Machine learning researchers tend to develop general purpose solutions as self-contained packages. A wide variety of these are available as open-source packages at places like mloss.org, or from in-house code, proprietary packages, and cloud-based platforms. Using self-contained solutions often results in a glue code system design pattern, in which a massive amount of supporting code is written to get data into and out of general-purpose packages.
This glue code design pattern can be costly in the long term, as it tends to freeze a system to the peculiarities of a specific package. General purpose solutions often have different design goals: they seek to provide one learning system to solve many problems, but many practical software systems are highly engineered to apply to one large-scale problem, for which many experimental solutions are sought. While generic systems might make it possible to interchange optimization algorithms, it is quite often refactoring of the construction of the problem space which yields the most benefit to mature systems. The glue code pattern implicitly embeds this construction in supporting code instead of in principally designed components. As a result, the glue code pattern often makes experimentation with other machine learning approaches prohibitively expensive, resulting in an ongoing tax on innovation.

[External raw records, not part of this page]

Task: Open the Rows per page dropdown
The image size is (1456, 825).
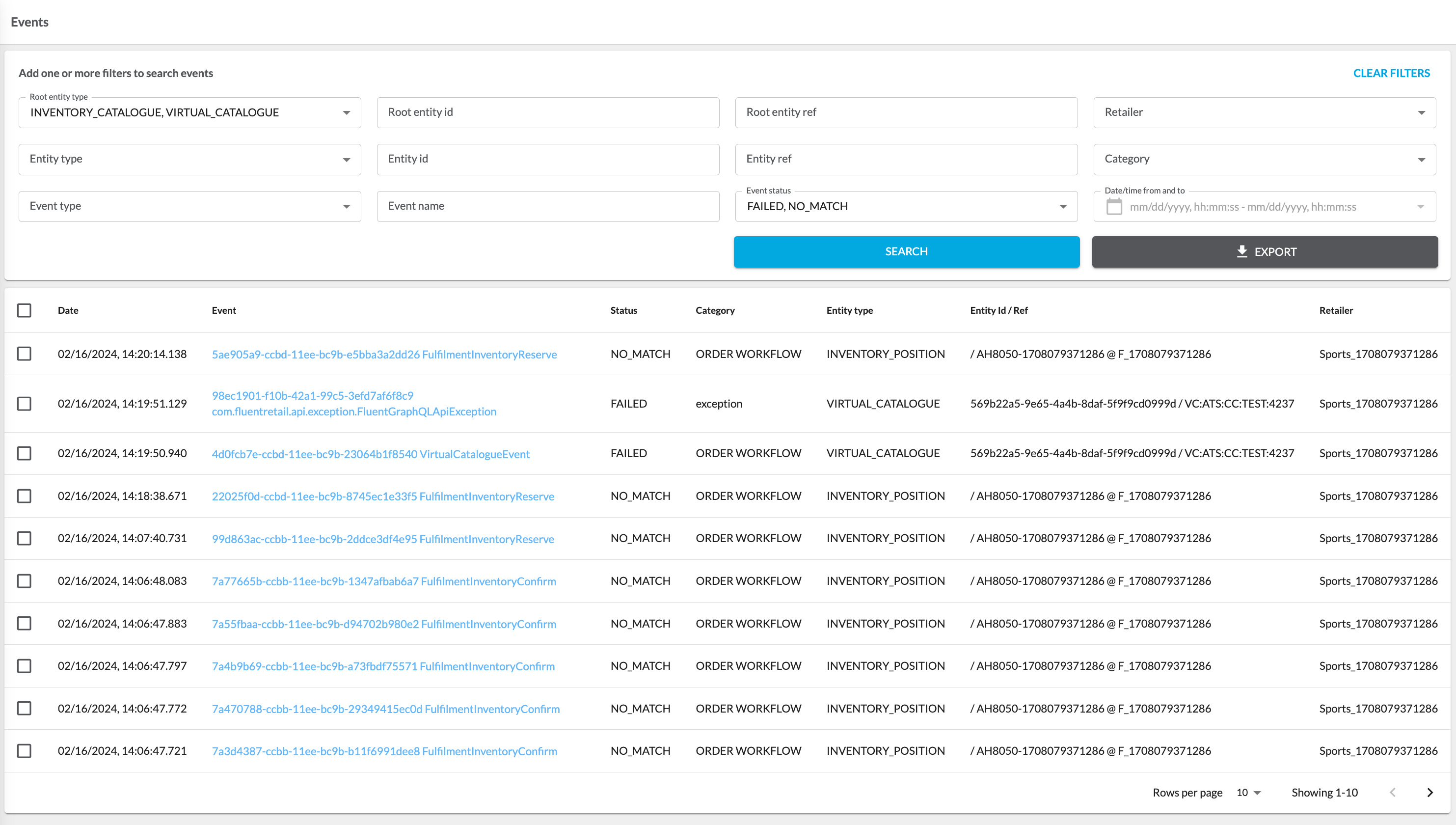Action: 1248,792
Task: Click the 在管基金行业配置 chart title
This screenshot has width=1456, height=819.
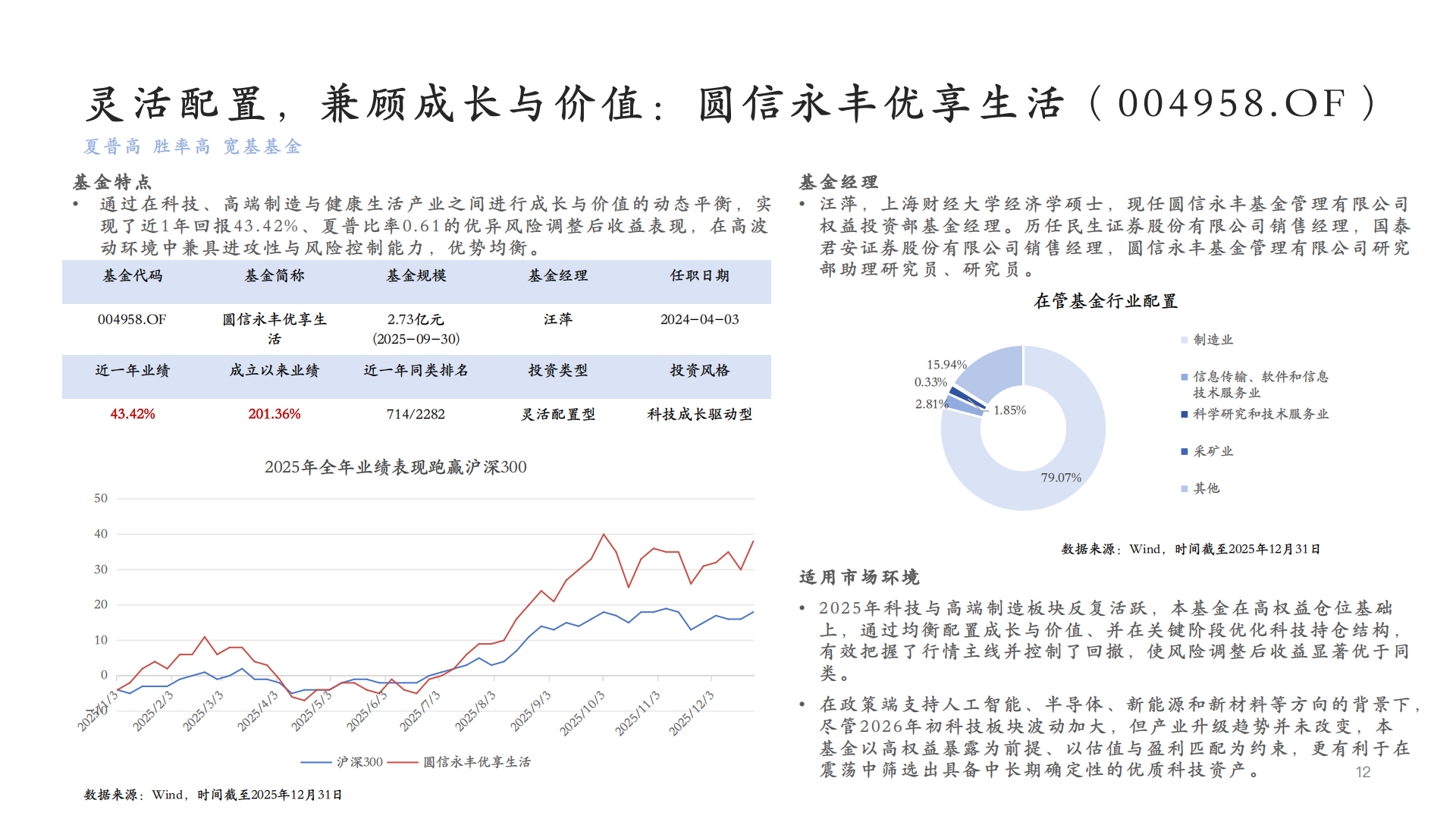Action: click(x=1105, y=301)
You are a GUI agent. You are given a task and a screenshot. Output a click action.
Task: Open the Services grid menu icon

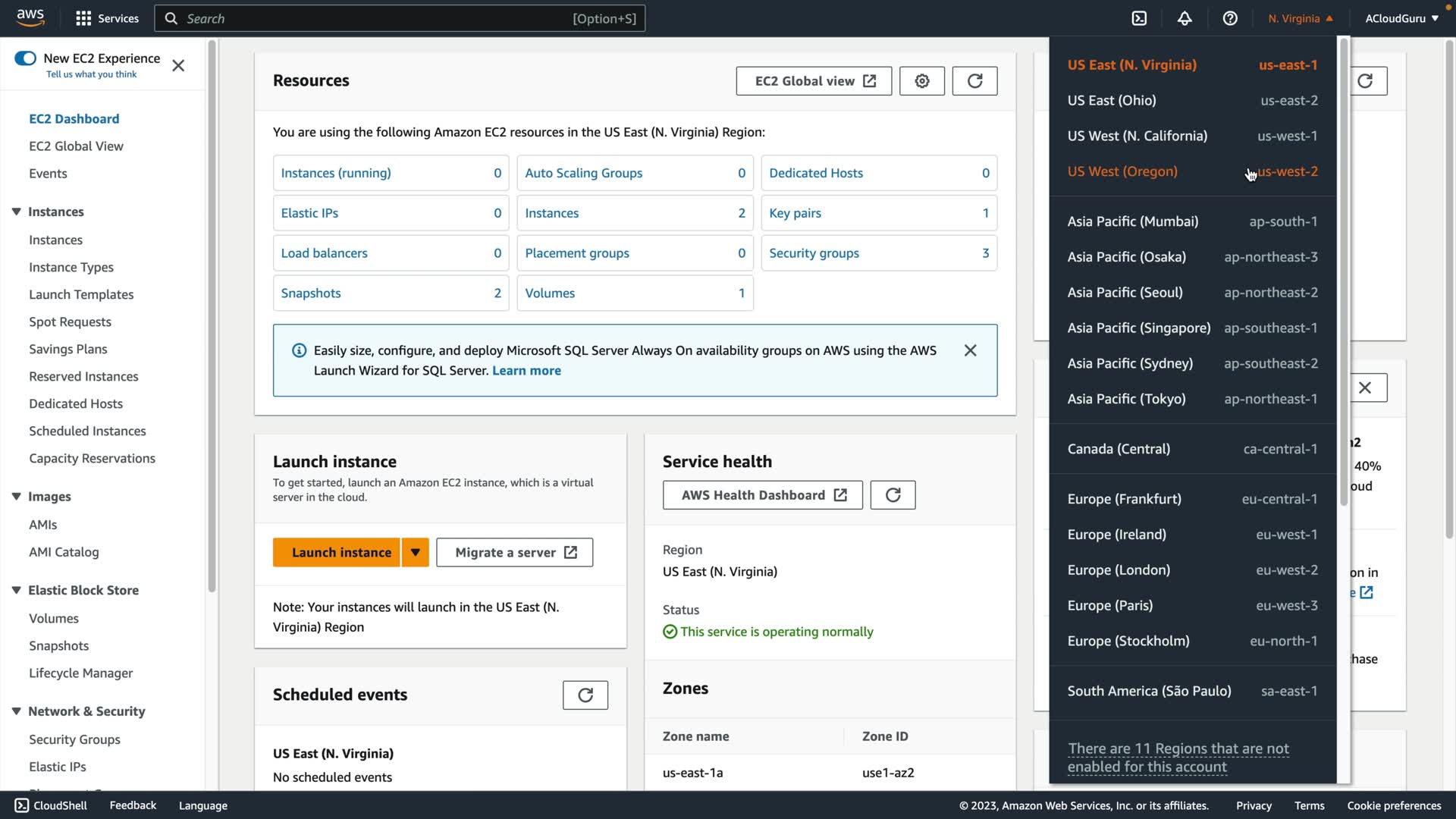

Glue code can be reduced by choosing to re-implement specific algorithms within the broader system architecture. At first, this may seem like a high cost to pay – reimplementing a machine learning package in C++ or Java that is already available in R or matlab, for example, may appear to be a waste of effort. But the resulting system may require dramatically less glue code to integrate in the overall system, be easier to test, be easier to maintain, and be better designed to allow alternate approaches to be plugged in and empirically tested. Problem-specific machine learning code can also be tweaked with problem-specific knowledge that is hard to support in general packages.

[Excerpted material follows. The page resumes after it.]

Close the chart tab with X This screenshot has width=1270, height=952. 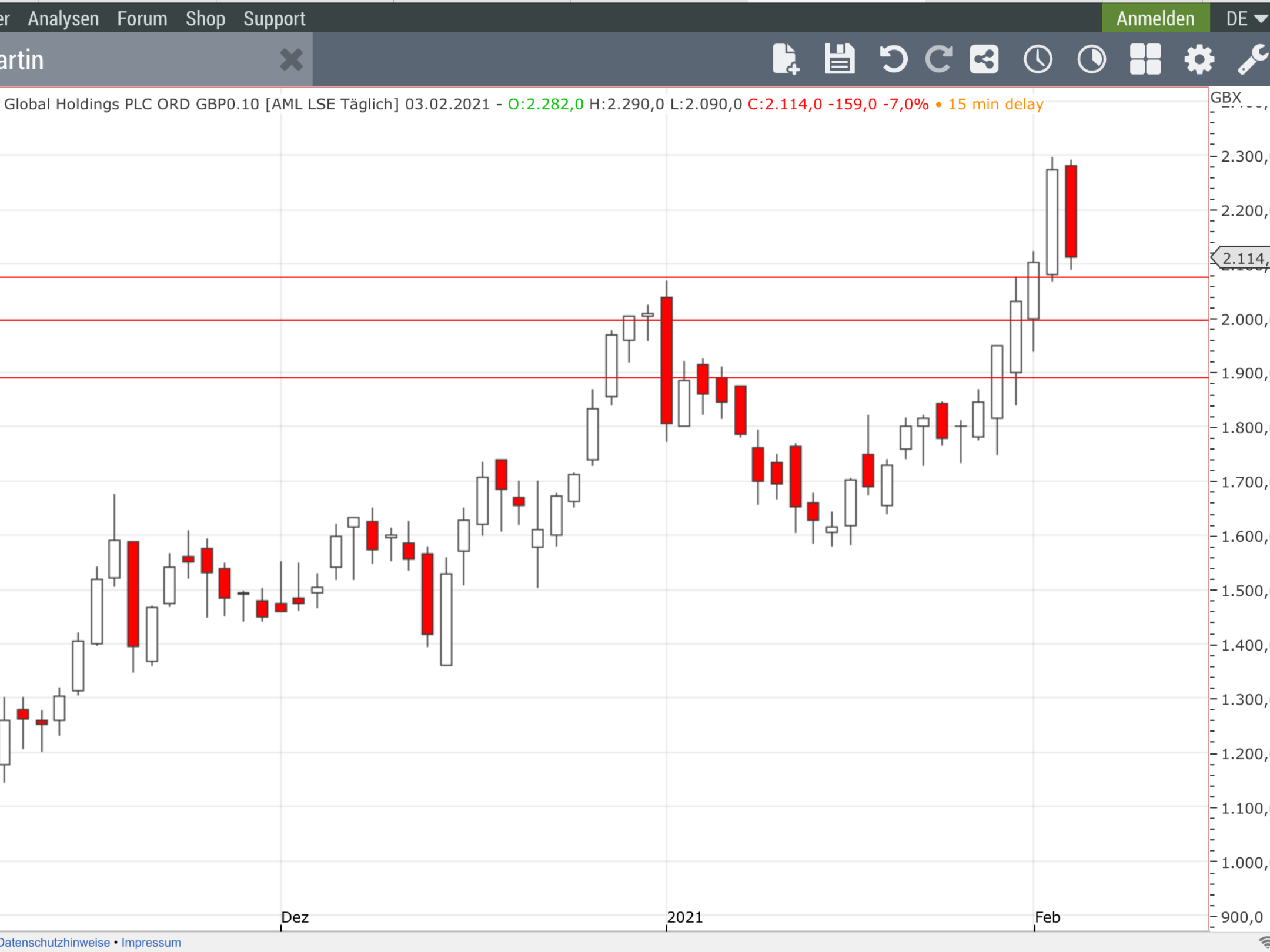point(291,59)
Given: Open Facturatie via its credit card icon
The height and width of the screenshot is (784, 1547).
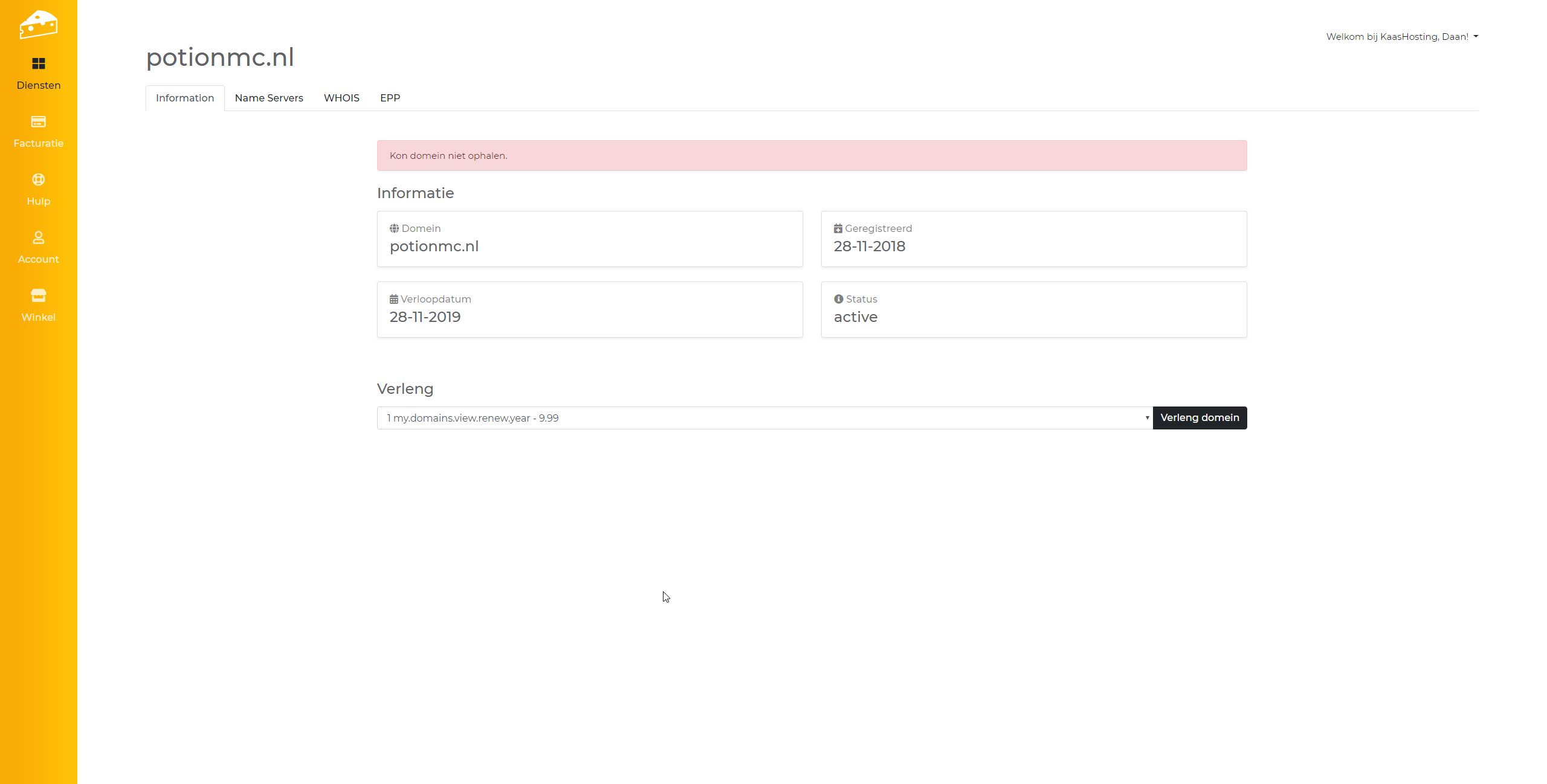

As a special case of glue code, pipeline jungles often appear in data preparation. These can evolve organically, as new signals are identified and new information sources added. Without care, the resulting system for preparing data in an ML-friendly format may become a jungle of scrapes, joins, and sampling steps, often with intermediate files output. Managing these pipelines, detecting errors and recovering from failures are all difficult and costly. Testing such pipelines often requires expensive end-to-end integration tests. All of this adds to technical debt of a system and makes further innovation more costly. It’s worth noting that glue code and pipeline jungles are symptomatic of integration issues that may have a root cause in overly separated “research” and “engineering” roles. When machine learning packages are developed in an ivory-tower setting, the resulting packages may appear to be more like black boxes to the teams that actually employ them in practice.